◆ TASKS ◆
a - From the post about what makes a successful artist, list every question that appears inside quotation marks.
b - Reproduce the part of the post about what makes a successful artist that lies between "What is a succesful" and "different than now.", inclusive.

◆ PAGE TEXT ◆
What is a succesful artist?

If you were looking for more blogging about learning styles, I will revisit. I just got too busy this week to research.

My idea of success when I was 25 and in the midst of graduate school is SO different than now.

I have often struggled with the gifts I have been given. For many years it was struggling with, "what can I do to make a living and still do what I love?". Then it was the typical questions of, "Am I good enough?" and of course thrown in there were the questions, "Will I ever get out of school?" and "Will I ever do anything with my art?" translated to be, "Will I be successful?". Of course the worlds idea of success and God's idea are two totally different things. My idea of success was to land a good teaching job right out of graduate school and to be showing in galleries and museums. I was headed there, I had the big commission jobs, I had gallery and museum shows, I had even started to get some national exposure. Then I took a side trip. Who would have known that side trip included being married and raising four kids, much less home schooling and NOT having a place to work in clay?

◆ ENTRIES SHOWN ◆
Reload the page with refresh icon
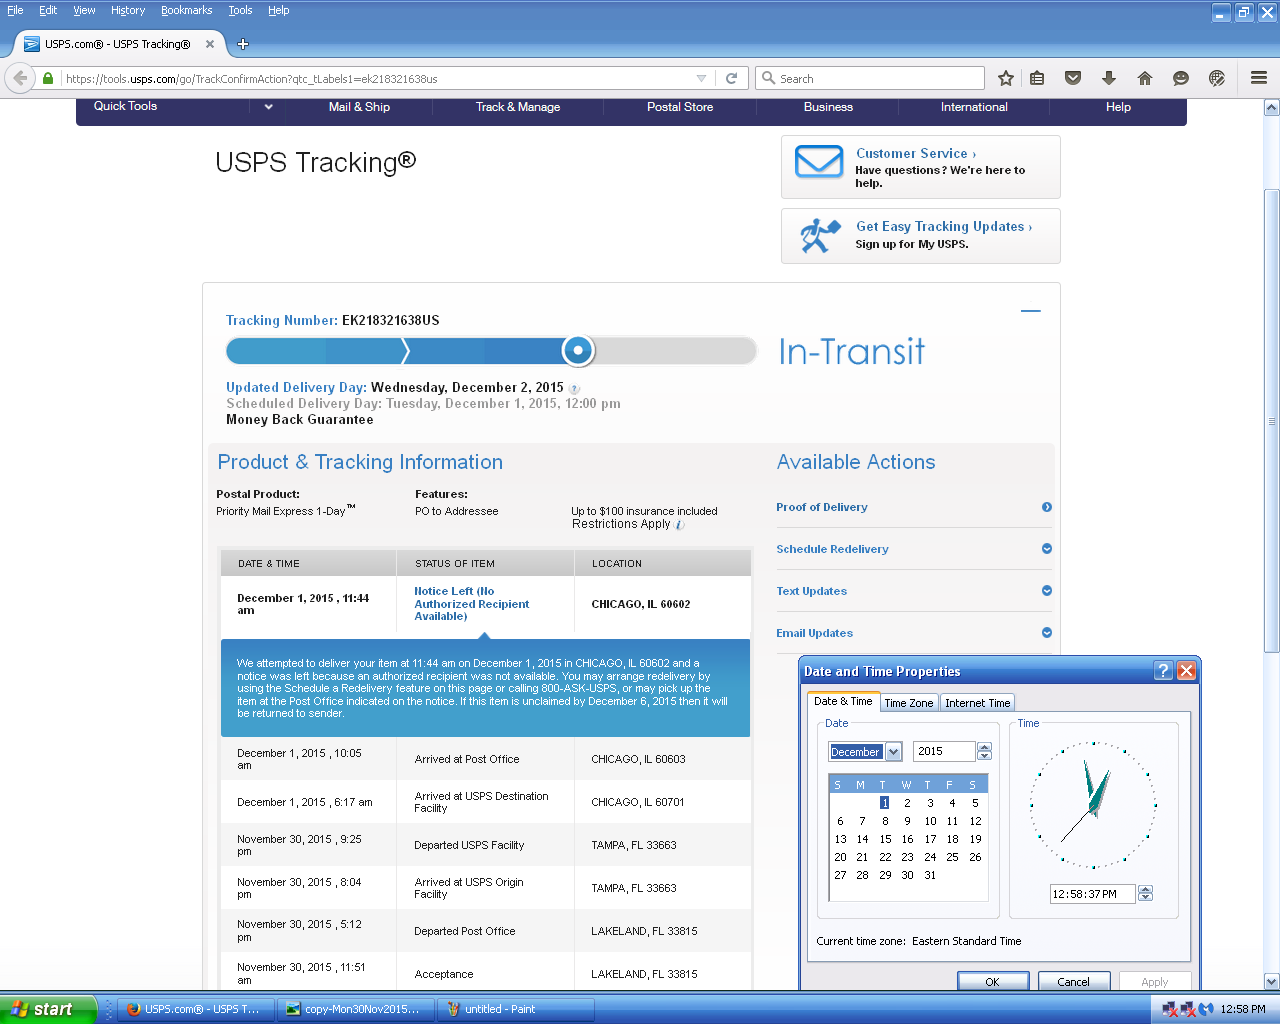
==
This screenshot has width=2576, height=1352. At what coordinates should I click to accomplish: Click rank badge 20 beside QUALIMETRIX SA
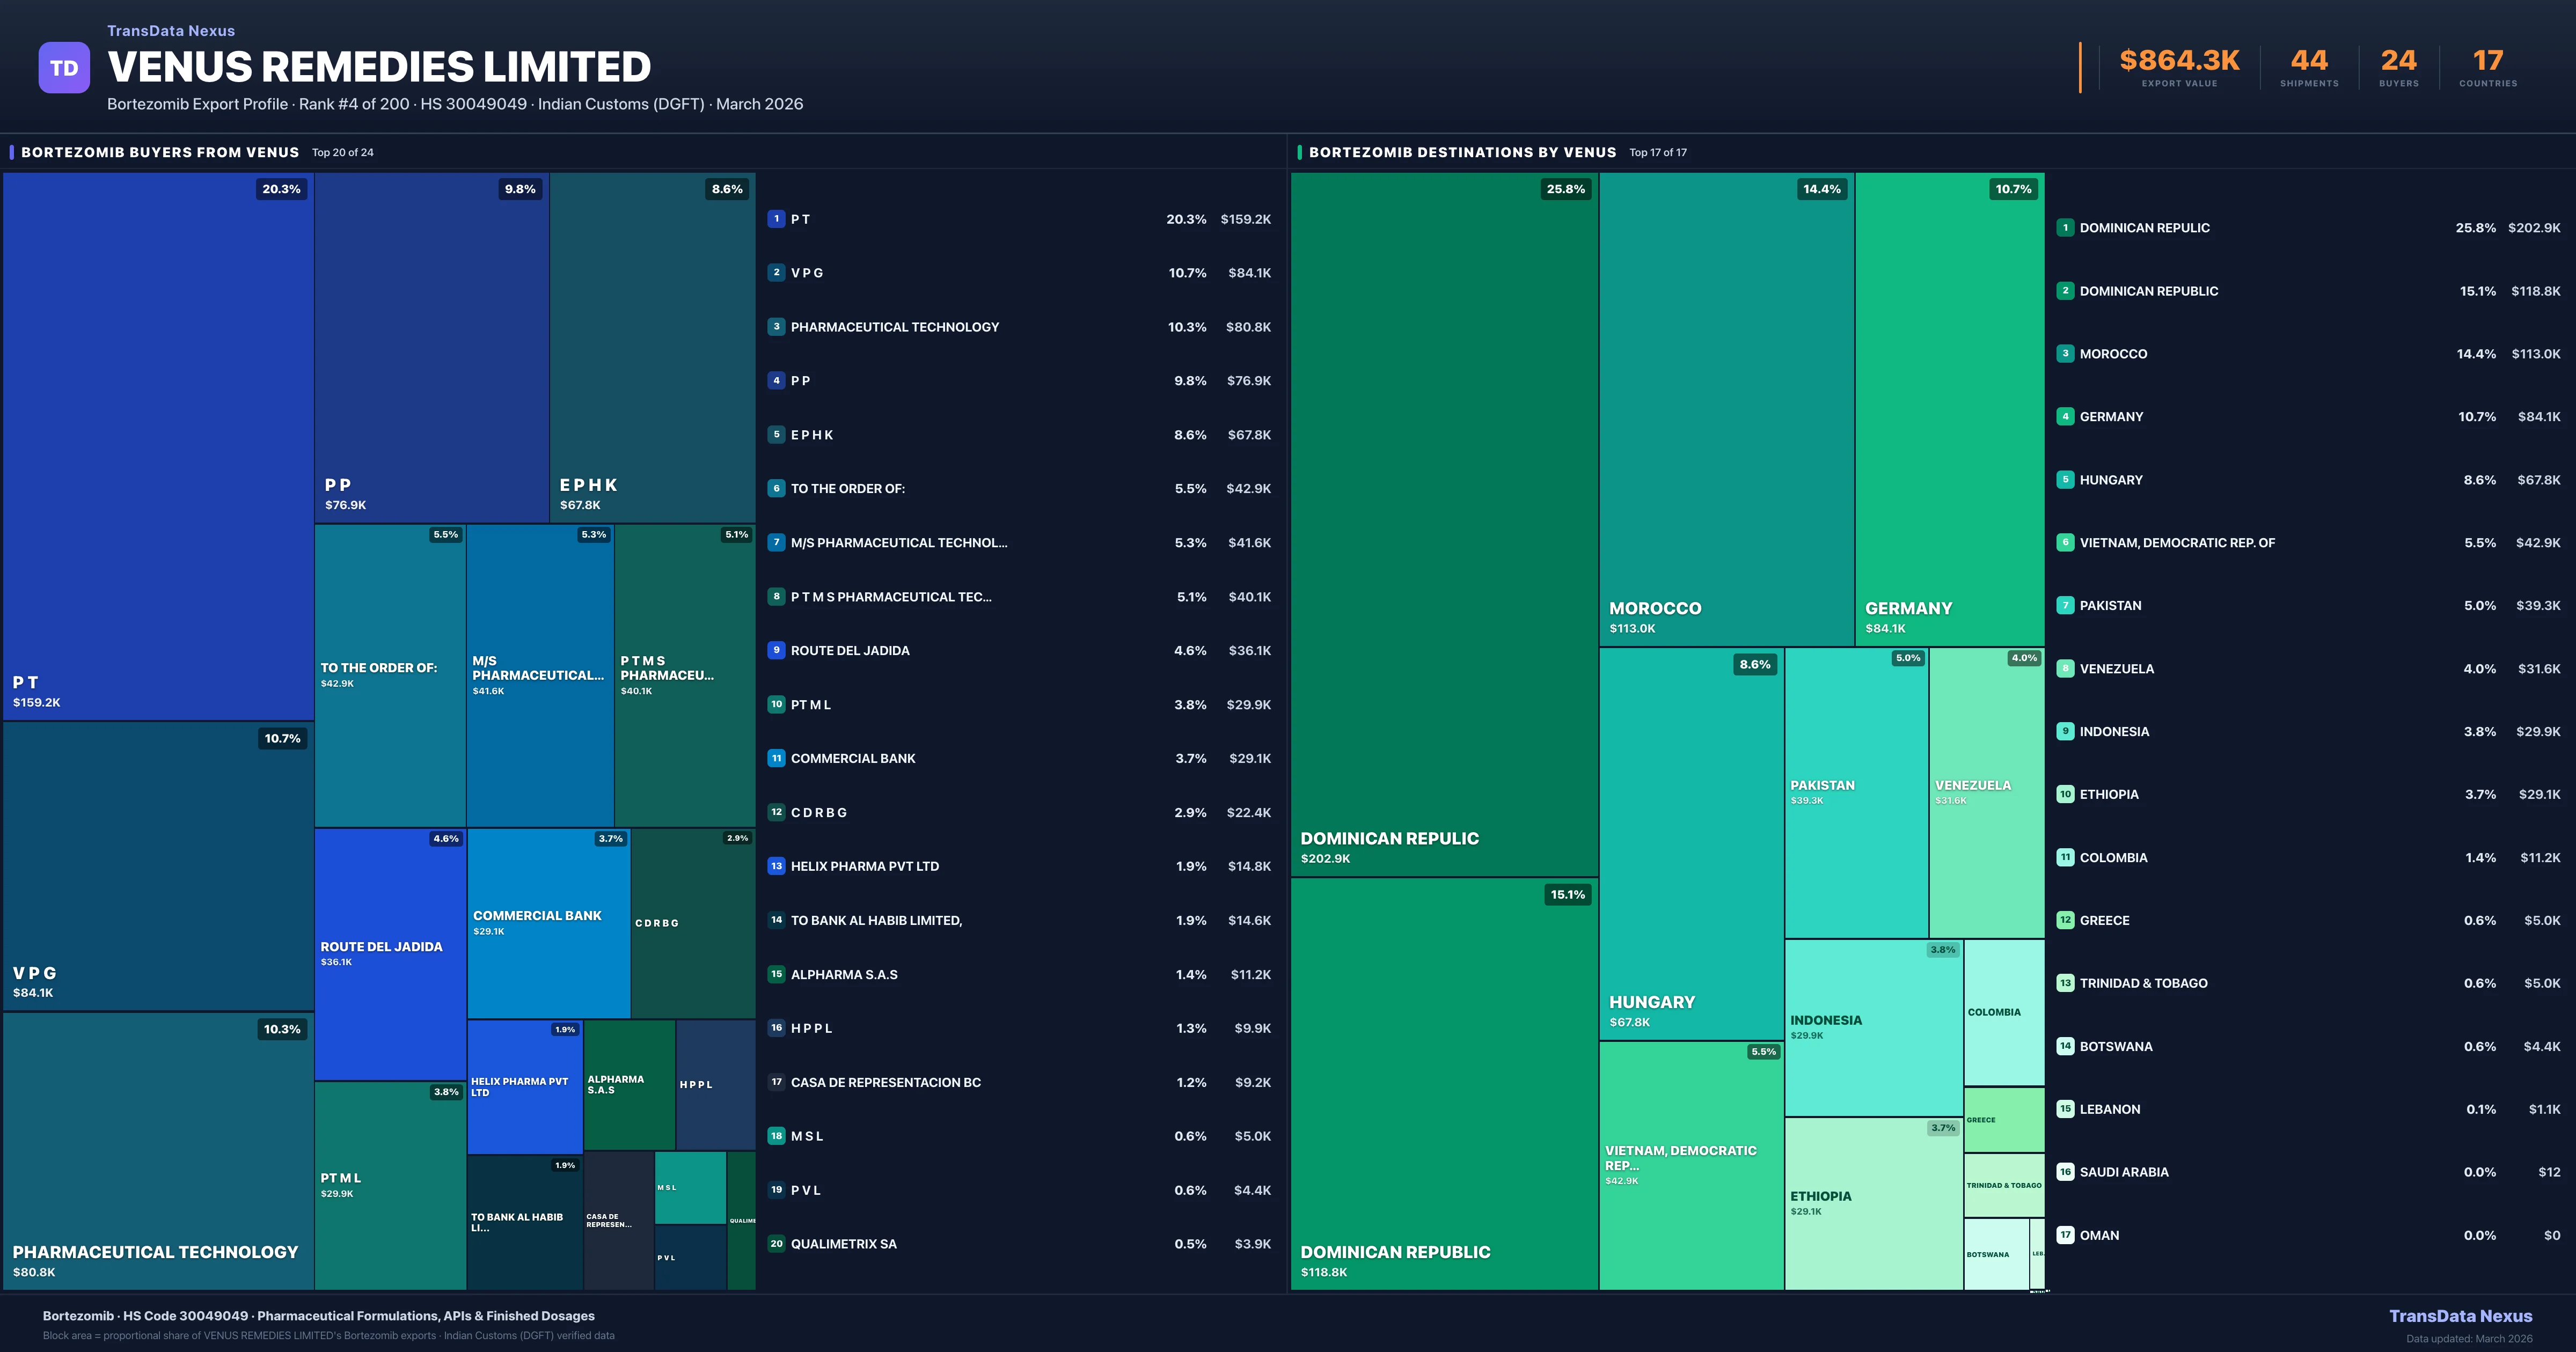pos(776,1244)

◆ EXPECTED RESPONSES ◆
a -
- what can I do to make a living and still do what I love?
- Am I good enough?
- Will I ever get out of school?
- Will I ever do anything with my art?
- Will I be successful?

b -
What is a succesful artist?

If you were looking for more blogging about learning styles, I will revisit. I just got too busy this week to research.

My idea of success when I was 25 and in the midst of graduate school is SO different than now.